--- Information ---
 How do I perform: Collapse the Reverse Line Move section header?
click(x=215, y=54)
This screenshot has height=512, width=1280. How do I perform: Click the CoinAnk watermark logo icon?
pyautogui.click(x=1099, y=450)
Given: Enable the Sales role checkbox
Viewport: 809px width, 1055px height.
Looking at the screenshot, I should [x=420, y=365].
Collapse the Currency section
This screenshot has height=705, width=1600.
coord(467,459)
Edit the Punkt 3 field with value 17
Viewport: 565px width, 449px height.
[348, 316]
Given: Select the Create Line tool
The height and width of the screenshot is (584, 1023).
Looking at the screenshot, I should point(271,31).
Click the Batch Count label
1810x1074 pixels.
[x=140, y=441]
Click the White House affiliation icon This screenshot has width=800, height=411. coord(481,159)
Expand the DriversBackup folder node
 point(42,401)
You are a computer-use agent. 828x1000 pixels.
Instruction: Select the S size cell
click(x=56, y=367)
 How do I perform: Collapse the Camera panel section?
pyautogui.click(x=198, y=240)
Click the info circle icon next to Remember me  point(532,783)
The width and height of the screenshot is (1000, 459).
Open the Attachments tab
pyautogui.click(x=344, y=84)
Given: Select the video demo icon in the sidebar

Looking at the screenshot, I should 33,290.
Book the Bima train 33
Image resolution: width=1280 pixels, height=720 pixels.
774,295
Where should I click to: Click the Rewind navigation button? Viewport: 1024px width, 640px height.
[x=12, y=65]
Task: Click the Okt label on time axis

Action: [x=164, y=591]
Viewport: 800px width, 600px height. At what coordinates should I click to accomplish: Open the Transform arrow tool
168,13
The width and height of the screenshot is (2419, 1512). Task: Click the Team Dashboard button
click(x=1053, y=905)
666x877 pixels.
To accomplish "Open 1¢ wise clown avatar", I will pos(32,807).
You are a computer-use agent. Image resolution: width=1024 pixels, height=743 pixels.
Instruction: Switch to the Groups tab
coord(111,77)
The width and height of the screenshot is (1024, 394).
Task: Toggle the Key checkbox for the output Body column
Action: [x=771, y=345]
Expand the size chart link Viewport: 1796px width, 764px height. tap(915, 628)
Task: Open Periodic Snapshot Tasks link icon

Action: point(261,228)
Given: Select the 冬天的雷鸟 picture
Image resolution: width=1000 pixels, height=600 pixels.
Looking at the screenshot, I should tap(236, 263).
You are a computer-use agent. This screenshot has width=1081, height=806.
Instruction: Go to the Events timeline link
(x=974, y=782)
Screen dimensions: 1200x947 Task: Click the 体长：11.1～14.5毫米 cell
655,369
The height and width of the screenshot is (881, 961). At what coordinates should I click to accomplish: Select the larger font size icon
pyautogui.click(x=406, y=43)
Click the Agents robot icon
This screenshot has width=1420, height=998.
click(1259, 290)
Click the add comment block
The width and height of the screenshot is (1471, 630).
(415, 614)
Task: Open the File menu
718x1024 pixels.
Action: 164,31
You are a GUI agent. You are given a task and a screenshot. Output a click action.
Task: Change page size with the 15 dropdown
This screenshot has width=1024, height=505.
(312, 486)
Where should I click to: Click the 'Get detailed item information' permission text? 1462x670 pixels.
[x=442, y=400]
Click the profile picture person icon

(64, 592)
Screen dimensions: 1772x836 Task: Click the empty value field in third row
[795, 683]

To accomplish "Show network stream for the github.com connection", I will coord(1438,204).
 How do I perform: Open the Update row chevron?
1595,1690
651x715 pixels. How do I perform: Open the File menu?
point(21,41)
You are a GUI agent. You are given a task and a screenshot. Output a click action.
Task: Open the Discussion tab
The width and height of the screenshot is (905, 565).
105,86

--- Your goal ---
Once more, give all the records exactly as they were written.

--- Task response ---
 How do I perform: Collapse the Reverse Line Move section header?
click(x=215, y=54)
This screenshot has height=512, width=1280. How do I perform: Click the CoinAnk watermark logo icon?
pyautogui.click(x=1099, y=450)
Given: Enable the Sales role checkbox
Viewport: 809px width, 1055px height.
Looking at the screenshot, I should [x=420, y=365].
Collapse the Currency section
This screenshot has height=705, width=1600.
coord(467,459)
Edit the Punkt 3 field with value 17
Viewport: 565px width, 449px height.
[348, 316]
Given: Select the Create Line tool
The height and width of the screenshot is (584, 1023).
Looking at the screenshot, I should point(271,31).
Click the Batch Count label
1810x1074 pixels.
[x=140, y=441]
Click the White House affiliation icon This screenshot has width=800, height=411. coord(481,159)
Expand the DriversBackup folder node
 point(42,401)
You are a computer-use agent. 828x1000 pixels.
Instruction: Select the S size cell
click(x=56, y=367)
 How do I perform: Collapse the Camera panel section?
pyautogui.click(x=198, y=240)
Click the info circle icon next to Remember me  point(532,783)
The width and height of the screenshot is (1000, 459).
Open the Attachments tab
pyautogui.click(x=344, y=84)
Given: Select the video demo icon in the sidebar

Looking at the screenshot, I should 33,290.
Book the Bima train 33
Image resolution: width=1280 pixels, height=720 pixels.
774,295
Where should I click to: Click the Rewind navigation button? Viewport: 1024px width, 640px height.
[x=12, y=65]
Task: Click the Okt label on time axis

Action: [x=164, y=591]
Viewport: 800px width, 600px height. At what coordinates should I click to accomplish: Open the Transform arrow tool
168,13
The width and height of the screenshot is (2419, 1512). Task: Click the Team Dashboard button
click(x=1053, y=905)
666x877 pixels.
To accomplish "Open 1¢ wise clown avatar", I will pos(32,807).
You are a computer-use agent. Image resolution: width=1024 pixels, height=743 pixels.
Instruction: Switch to the Groups tab
coord(111,77)
The width and height of the screenshot is (1024, 394).
Task: Toggle the Key checkbox for the output Body column
Action: [x=771, y=345]
Expand the size chart link Viewport: 1796px width, 764px height. tap(915, 628)
Task: Open Periodic Snapshot Tasks link icon

Action: point(261,228)
Given: Select the 冬天的雷鸟 picture
Image resolution: width=1000 pixels, height=600 pixels.
Looking at the screenshot, I should tap(236, 263).
You are a computer-use agent. This screenshot has width=1081, height=806.
Instruction: Go to the Events timeline link
(x=974, y=782)
Screen dimensions: 1200x947 Task: Click the 体长：11.1～14.5毫米 cell
655,369
The height and width of the screenshot is (881, 961). At what coordinates should I click to accomplish: Select the larger font size icon
pyautogui.click(x=406, y=43)
Click the Agents robot icon
This screenshot has width=1420, height=998.
click(1259, 290)
Click the add comment block
The width and height of the screenshot is (1471, 630).
(415, 614)
Task: Open the File menu
718x1024 pixels.
Action: 164,31
You are a GUI agent. You are given a task and a screenshot. Output a click action.
Task: Change page size with the 15 dropdown
This screenshot has width=1024, height=505.
(312, 486)
Where should I click to: Click the 'Get detailed item information' permission text? 1462x670 pixels.
[x=442, y=400]
Click the profile picture person icon

(64, 592)
Screen dimensions: 1772x836 Task: Click the empty value field in third row
[795, 683]

To accomplish "Show network stream for the github.com connection", I will coord(1438,204).
 How do I perform: Open the Update row chevron?
1595,1690
651x715 pixels. How do I perform: Open the File menu?
point(21,41)
You are a GUI agent. You are given a task and a screenshot. Output a click action.
Task: Open the Discussion tab
The width and height of the screenshot is (905, 565).
105,86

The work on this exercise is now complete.